Oleh, Yusuf Dogomo )*
(Ini adalah lanjutan dari bagian 1. Disarankan agar pembaca sudah membaca bagian pertama disini: Klik!)
Sekilas Pandang Koheidaba sebagai Penyelamat
Koheidaba merupakan salah satu tokoh penting dalam kebudayaan kehidupan suku Mee. Koheidaba adalah tokoh yang membawah keselamatan bagi masyarakat di suku Mee. Koheidaba merupakan satu tokoh yang dikatakan oleh suku Mee adalah Ugatame (Tuhan) bagi suku Mee karena kehadiran-Nya manusia suku Mee bisa memperoleh kehidupan. Pada zaman dulu di dalam kebudayaan tradisional suku Mee sempat mengalami suatu kelaparan terbesar yang bahkan sampai merengut banyak jiwa manusia yang disebabkan/diakibatkan oleh karena kelaparan merajalela di seluruh di Meuwodide. Semua manusia suku Mee pada saat itu marasa bahwa mereka tidak memiliki harapan hidup lagi untuk masa depan mereka. Sehingga, suku Mee benar-benar merasa bahwa tidak ada lagi jaminan harapan hidup di masa depan. Masa depan dihadapan mereka seakan menghilang dari kenyataan kehidupan yang dihadapinya. Walau suku Mee merasa kehilangan masa depannya dan mengalami kelaparan yang sangat besar akan tetapi di dalam setiap kehidupan, mereka tidak pernah keluar dari kehidupan mereka. Mereka ada dan hidup dalam kenyataan kelaparan yang melanda. Suku Mee yang tidak pernah keluar dari kehidupannya itu hidup dalam suasana yang penuh dengan keharmonisan. Saling berbagi dan saling mencintai adalah yang paling utama . Dalam setiap kehidupan dalam kebersamaan mereka saling berbagi cerita tentang, nilai-nilai, norma, hukum-hukum adat serta larangan-larangan yang ada, hidup dan berkembang dalam kehidupan mereka. Hukum-hukum adat yang berlaku dalam kebudayaan tradisional suku Mee terlihat melalui bentuk larangan-larangan seperti jangan membunuh, jangan bercina, jangan mengingini kekayaan milik orang lain, hormat terhadap mereka yang lebih tua dari kita, menghormati ayah dan ibu dan lain sebagainya. Kemudian, dalam kebudayaan tradisional suku Mee menjaga keharmonisan dengan sikap manjaga tempat sakral, menjaga kekudusan ataupun kesucian, menjaga moral dan etika serta menjaga kesusilaan. Sehingga, nilai-nilai moral, etika, kesusilaan, hukum adat dan semua-semuanya itu ditanamkan oleh orang Mee sejak dahulu kala jauh sebelum berkontak dan berkontaminasi dengan agama modern. Sebab, nilai-nilai dan norma-norma hukum adat yang berkembang dan diwariskan itu sudah ada dan berkembang subur dalam kehidupan suku Mee maka dalam kehidupannya mereka meyakini, menghayati dan menjalaninya. Itu merupakan nilai-nilai pokok atau pedoman hidup yang menyelamatkan manusia Mee di Meeuwodide di masa depan.

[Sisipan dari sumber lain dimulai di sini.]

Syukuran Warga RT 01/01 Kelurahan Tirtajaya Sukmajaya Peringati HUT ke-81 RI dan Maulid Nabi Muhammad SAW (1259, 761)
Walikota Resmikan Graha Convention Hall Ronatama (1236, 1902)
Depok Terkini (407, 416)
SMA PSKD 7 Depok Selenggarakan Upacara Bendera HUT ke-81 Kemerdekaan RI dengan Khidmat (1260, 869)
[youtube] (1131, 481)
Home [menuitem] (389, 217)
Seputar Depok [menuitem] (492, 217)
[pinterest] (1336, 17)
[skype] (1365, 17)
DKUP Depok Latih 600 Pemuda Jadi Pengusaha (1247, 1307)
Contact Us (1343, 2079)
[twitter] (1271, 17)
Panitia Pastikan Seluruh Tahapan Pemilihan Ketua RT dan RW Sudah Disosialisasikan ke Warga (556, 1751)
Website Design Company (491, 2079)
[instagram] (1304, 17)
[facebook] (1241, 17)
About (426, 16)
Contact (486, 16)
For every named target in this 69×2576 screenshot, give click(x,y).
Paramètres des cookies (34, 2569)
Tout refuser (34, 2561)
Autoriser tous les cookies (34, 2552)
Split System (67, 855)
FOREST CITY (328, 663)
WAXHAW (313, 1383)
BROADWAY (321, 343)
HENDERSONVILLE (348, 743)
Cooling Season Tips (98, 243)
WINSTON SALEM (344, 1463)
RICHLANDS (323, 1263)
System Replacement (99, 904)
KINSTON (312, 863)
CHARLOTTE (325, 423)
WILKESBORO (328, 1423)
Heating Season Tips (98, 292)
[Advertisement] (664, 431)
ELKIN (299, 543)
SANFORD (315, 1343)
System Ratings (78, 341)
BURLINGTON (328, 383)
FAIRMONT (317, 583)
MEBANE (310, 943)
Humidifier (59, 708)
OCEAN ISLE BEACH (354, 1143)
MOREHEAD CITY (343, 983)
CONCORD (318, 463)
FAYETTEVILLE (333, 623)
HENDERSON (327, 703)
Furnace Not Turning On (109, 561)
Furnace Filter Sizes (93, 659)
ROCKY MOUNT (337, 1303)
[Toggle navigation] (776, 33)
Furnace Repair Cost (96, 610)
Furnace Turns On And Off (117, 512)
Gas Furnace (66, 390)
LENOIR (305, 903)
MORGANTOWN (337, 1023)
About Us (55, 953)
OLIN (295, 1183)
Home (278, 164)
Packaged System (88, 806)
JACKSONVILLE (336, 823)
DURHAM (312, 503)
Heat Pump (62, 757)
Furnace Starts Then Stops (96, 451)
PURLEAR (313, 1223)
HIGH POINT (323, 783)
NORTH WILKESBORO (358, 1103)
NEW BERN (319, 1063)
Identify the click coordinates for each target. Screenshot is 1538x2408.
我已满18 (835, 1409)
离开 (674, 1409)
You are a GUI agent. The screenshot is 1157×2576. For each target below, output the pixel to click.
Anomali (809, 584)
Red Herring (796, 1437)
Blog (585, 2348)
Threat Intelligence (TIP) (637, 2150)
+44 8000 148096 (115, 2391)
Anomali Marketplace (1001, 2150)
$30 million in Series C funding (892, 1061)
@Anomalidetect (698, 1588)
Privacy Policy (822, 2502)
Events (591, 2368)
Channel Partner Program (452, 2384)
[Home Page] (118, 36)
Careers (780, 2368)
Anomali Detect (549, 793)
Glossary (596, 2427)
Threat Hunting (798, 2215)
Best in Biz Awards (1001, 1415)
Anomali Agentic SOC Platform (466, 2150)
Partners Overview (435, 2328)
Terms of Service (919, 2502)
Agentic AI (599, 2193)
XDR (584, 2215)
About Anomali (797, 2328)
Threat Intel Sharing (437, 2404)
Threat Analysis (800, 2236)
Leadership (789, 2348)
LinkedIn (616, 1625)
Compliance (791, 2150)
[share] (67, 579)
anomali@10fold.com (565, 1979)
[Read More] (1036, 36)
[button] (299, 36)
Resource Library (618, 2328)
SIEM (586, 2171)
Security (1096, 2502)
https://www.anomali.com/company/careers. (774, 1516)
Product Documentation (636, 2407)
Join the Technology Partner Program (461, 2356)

Pada zaman dahulu kala dalam kehidupan tradisional suku Mee dengan hati yang penuh murni menyimpang harapan yang misteri. Harapan itu karena kerahasiaannya belum pernah disentuh dan belum pernah dibicarakan kepada siapapun. Dan kerahasiaan itu hanya bole dan bisa diketahui oleh sekelompok orang saja. Orang-orang yang mengetahuinya pun terbatas dan tertentu. Ketertentuan itulah kerahasiaannya. Harapan seperti apa itu belum bisa diketahui oleh semua orang karena sesuatu itu adalah tabuh dan tidak boleh untuk diceritakan kepada sembarangan orang. Oleh karena sifat kerahasiaannya maka mereka punya kesabaran yang tinggi. Mereka menunggu harapan itu berabad-abad. Mungkin harapan yang ditungguh-tungguh itu terjadi melalui alam dan leluhurnya sendiri. Alam dan leluhur adalah bagain dari kehidupan manusia Mee. Setelah proses yang Panjang dan lama di lewati dalam berabad-abad harapan ditunda-tunda sudah mulai ada dan muncul. Harapan itu adalah dengan munculnya Koheidaba itu sendiri. Koheidaba adalah seorang anak laki-laki. Anak laki-laki itu disebut Koheidaba. Koheidaba yang artinya anak kecil. Koheidaba berasal dari dua suku kata yakni Kohei dan daba. Kohei berarti anak, nama dan daba berarti kecil. Jadi, koheidaba berarti anak yang kecil, anak kecil, orang kecil, dan lain-lain.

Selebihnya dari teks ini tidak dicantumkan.